The first season of this magnificent Netflix original drama is all about the rise of drug baron Pablo Escobar, the second captures the true story of his downfall after years on the run, and the third concerns the Colombian kingpins who suceed him. You can expect a mix of tense action sequences, real news footage and superb moustaches – and it's worth watching in 4K for the extra detail on Escobar’s superb selection of sweaters alone.
Altered Carbon (S1)
Altered Carbon is set in the kind of neon-soaked cyberpunk hellhole – created via dizzyingly expensive special effects – that positively demands to be delivered in 4K and HDR. And, thankfully for us, it is!
This glossy, gory cyber-noir takes us 300-odd years into the future, where Earth has become an overpopulated, dirty, decadent mess – but outright death is a rarity. That’s because your consciousness, digitally backed up on a device called a “stack”, can be transported between bodies – if, of course, you can afford to pay the exorbitant fee such an operation entails.
Into this terrifying new world drops hard-boiled anti-hero Takeshi Kovacs, released from prison and dropped into a snazzy, buffed-up Joel Kinnaman-shaped sleeve after a couple of centuries on ice. Why has Kovacs been brought back after so long? In order to solve a murder, of course – a mystery that the insanely wealthy victim (who’s now reincarnated in a fresh cloned sleeve, natch) believes only Kovacs’ unique skills can unwrap.
Blade Runner 2049
The long-awaited sequel to Ridley Scott’s eye-popping cyberpunk classic manages to outdo its predecessor on the visual stylistics, arguably being one of the most stunningly beautiful films ever made. Big ups to director Denis Villeneuve and Oscar-winning cinematographer Roger Deakins, then, who’ve produced a rare treat for the eyes that owners of 4K televisions shouldn’t pass up. Pick it up on 4K Blu-ray for the ultimate in image quality, but those who baulk at the cost can stream it for much less.
Better Call Saul (S1-4)
No one really likes lawyers. They don’t have millions of adoring fans on Instagram, and their spirit animals are sharks – cold, grey killers, with dead, soulless eyes. But they’re not all bad. Take the slick and lovable Saul Goodman, aka Slippin’ Jimmy – a slick, rule-bending practitioner of justice who won our hearts in Breaking Bad, a show with incredible cinematography that has transitioned into this equally spectacular spin-off.

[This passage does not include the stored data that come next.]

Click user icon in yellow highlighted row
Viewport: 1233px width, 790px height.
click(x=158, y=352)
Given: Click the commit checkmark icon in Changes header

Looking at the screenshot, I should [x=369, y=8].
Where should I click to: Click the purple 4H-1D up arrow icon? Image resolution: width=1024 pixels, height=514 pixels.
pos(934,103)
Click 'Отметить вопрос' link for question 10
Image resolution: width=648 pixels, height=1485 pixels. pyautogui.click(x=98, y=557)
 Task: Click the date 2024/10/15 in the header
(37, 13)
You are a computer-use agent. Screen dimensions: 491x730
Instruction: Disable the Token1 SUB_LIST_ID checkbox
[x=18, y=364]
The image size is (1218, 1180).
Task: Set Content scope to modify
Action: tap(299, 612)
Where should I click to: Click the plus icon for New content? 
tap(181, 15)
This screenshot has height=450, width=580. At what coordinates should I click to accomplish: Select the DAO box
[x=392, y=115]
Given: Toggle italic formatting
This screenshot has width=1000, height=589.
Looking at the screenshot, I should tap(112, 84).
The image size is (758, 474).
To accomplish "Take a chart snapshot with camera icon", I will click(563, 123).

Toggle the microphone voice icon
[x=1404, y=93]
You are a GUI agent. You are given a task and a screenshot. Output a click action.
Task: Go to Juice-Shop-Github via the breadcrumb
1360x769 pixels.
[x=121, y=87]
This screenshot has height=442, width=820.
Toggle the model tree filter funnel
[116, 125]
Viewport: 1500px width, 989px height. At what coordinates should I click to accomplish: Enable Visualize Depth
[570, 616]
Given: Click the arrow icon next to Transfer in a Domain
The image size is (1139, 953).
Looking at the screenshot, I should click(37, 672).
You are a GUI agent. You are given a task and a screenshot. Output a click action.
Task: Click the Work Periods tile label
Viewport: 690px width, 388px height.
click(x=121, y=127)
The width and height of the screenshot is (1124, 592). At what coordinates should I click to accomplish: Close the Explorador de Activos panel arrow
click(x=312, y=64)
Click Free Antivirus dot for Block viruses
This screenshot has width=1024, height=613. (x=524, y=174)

When hotshot FBI agent Kate Macer (the no-nonsense Emily Blunt) is headhunted by the CIA to take the fight to the cartels over into Mexico, she discovers a team of loose cannons with morals more flexible than a gymnast squeezing into a KFC boneless bucket. Sicario is a taut and urgent thriller, with all the drama of a whole series of Homeland crammed into 121 minutes.
The Man In The High Castle (S1-3)
What if the Allies had lost the Second World War and America was currently ruled by Germany in its eastern half and Japan in its western half? You’d have a damn good plot for a novel, said Philip K. Dick. And, said Amazon over 50 years later, a fairly daring basis for one of its original TV series.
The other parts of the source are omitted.